Mohamad Hasan XI IPS 3
            Minggu lalu tepatnya 22-27 Januari angkatan Heksadraga SMA Labschool Kebayoran mlakukan studi lapangan. Studi lapangan adalah salah satu kegiatan dimana melakukan pembelajaran tetapi tidak di dalam kelas tetapi langsung mengunjungi objek nya. Saat itu aku melakukan studi lapangan di kota Surabaya, Malang, dan Batu.
            Banyak sekali tempat-tempat menarik yang aku kunjungi saat studi lapangan. Mulai dari berkunjung ke sarana pendidikan seperti universitas negeri ternama hingga ke museum. Diantara hal-hal menarik itu ada satu pengalaman yang tidak bisa aku lupakan dan melekat terus. Hal itu terjadi ketika aku mengunjungi salah satu sekolah swasta gratis di Kota Batu yaitu SMAS Selamat Pagi Indonesia. Awalnya aku pikir buat apa kita harus ke sekolah itu paling hanya "gabut" saja bahasa milenial nya.

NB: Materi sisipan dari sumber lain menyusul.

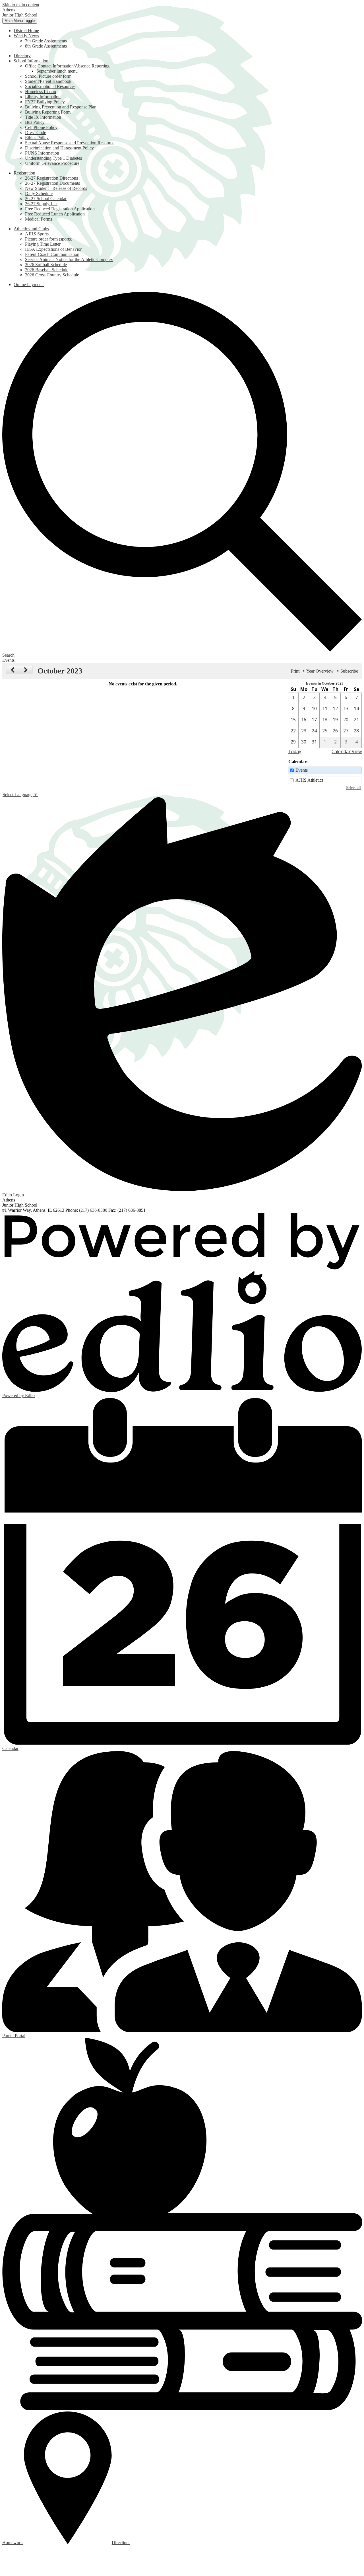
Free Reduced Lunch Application (55, 213)
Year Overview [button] (320, 671)
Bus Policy (35, 122)
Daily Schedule (39, 193)
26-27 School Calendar (46, 198)
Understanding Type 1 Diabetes (53, 158)
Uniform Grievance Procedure (52, 163)
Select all (353, 787)
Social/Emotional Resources (50, 86)
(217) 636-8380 (93, 1210)
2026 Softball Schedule (46, 264)
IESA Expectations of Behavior (53, 249)
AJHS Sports (37, 233)
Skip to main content (20, 4)
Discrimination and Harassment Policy (59, 147)
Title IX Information (43, 117)
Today (294, 751)
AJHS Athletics (309, 780)
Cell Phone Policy (41, 127)
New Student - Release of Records (56, 188)
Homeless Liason (40, 91)
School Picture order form (48, 76)
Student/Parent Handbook (48, 81)
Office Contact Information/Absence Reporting (67, 65)
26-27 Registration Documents (52, 183)
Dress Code (35, 132)
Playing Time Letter (43, 244)
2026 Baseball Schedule (46, 269)
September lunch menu (57, 71)
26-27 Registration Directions (51, 178)
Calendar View (347, 751)
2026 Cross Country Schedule (52, 274)
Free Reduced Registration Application (60, 208)
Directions (121, 2542)
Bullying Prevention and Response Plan (60, 106)
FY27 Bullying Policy (45, 101)
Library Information (43, 96)
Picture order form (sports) (48, 239)
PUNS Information (42, 153)
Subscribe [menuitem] (349, 671)
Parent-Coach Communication (52, 254)
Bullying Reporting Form (48, 112)
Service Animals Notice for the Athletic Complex (69, 259)
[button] (26, 35)
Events (301, 770)
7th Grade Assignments (46, 40)
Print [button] (295, 671)
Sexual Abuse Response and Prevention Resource (69, 142)
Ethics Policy (37, 137)
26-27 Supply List (41, 203)
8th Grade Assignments (46, 46)
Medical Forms (38, 219)
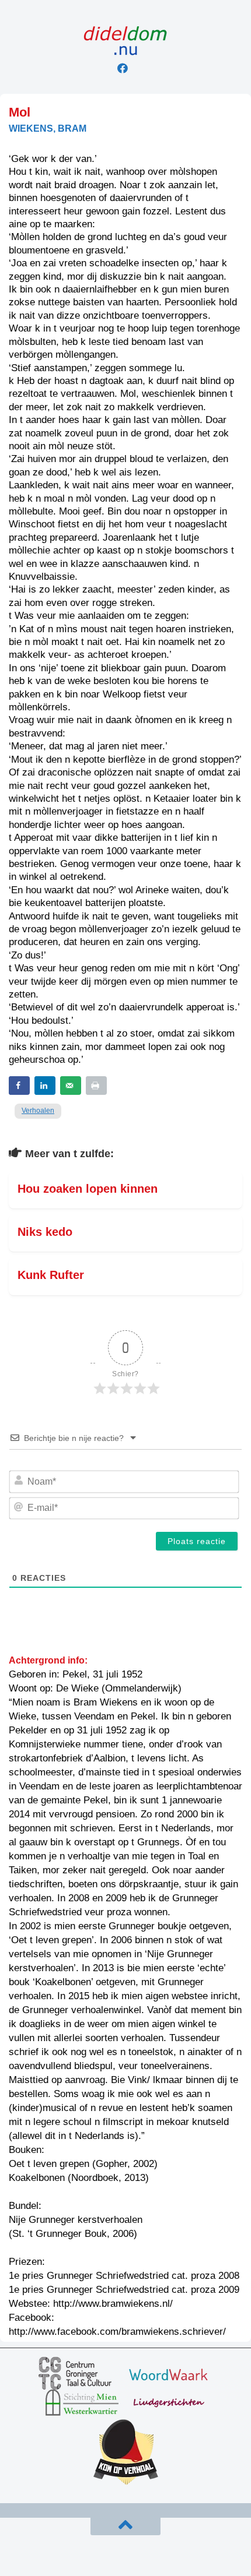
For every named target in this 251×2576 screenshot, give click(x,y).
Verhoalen (38, 1110)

Ternyata itu semua sirna ketika rombongan bus angkatan Heksadraga tiba di sekolah ini. Siswa-siswi disini sangat ramah dalam menyambut tamu dan yang membuat aku terpukau adalah bangunan sekolahnya yang besar seperti Universal Studios Singapore. Ketika masuk melewati beberapa tempat aku disapa oleh murid disini layaknya tidak seperti pertemuan murid antar sekolah yang berbeda. Setelah masuk aku pun mendengarkan kepala sekolah dari SMAS Selamat Pagi Indonesia memberi pidato. Disaat itu aku terkejut karena berdasarkan cerita dari sang ibu kepala sekolah bahwa murid-murid disini berasal dari berbagai penjuru Indonesia dari Sabang sampai Merauke. Hal itu membuat aku terharu dikarenakan ternyata sekolah ini diperuntukan untuk anak yang sudah tidak mempunyai orang tua atau anak yatim piatu. Betapa mulia nya orang yang mendirikan sekolah ini dnegan memberikan dana gratis, tempat tinggal serta pendidikan yang mumpuni.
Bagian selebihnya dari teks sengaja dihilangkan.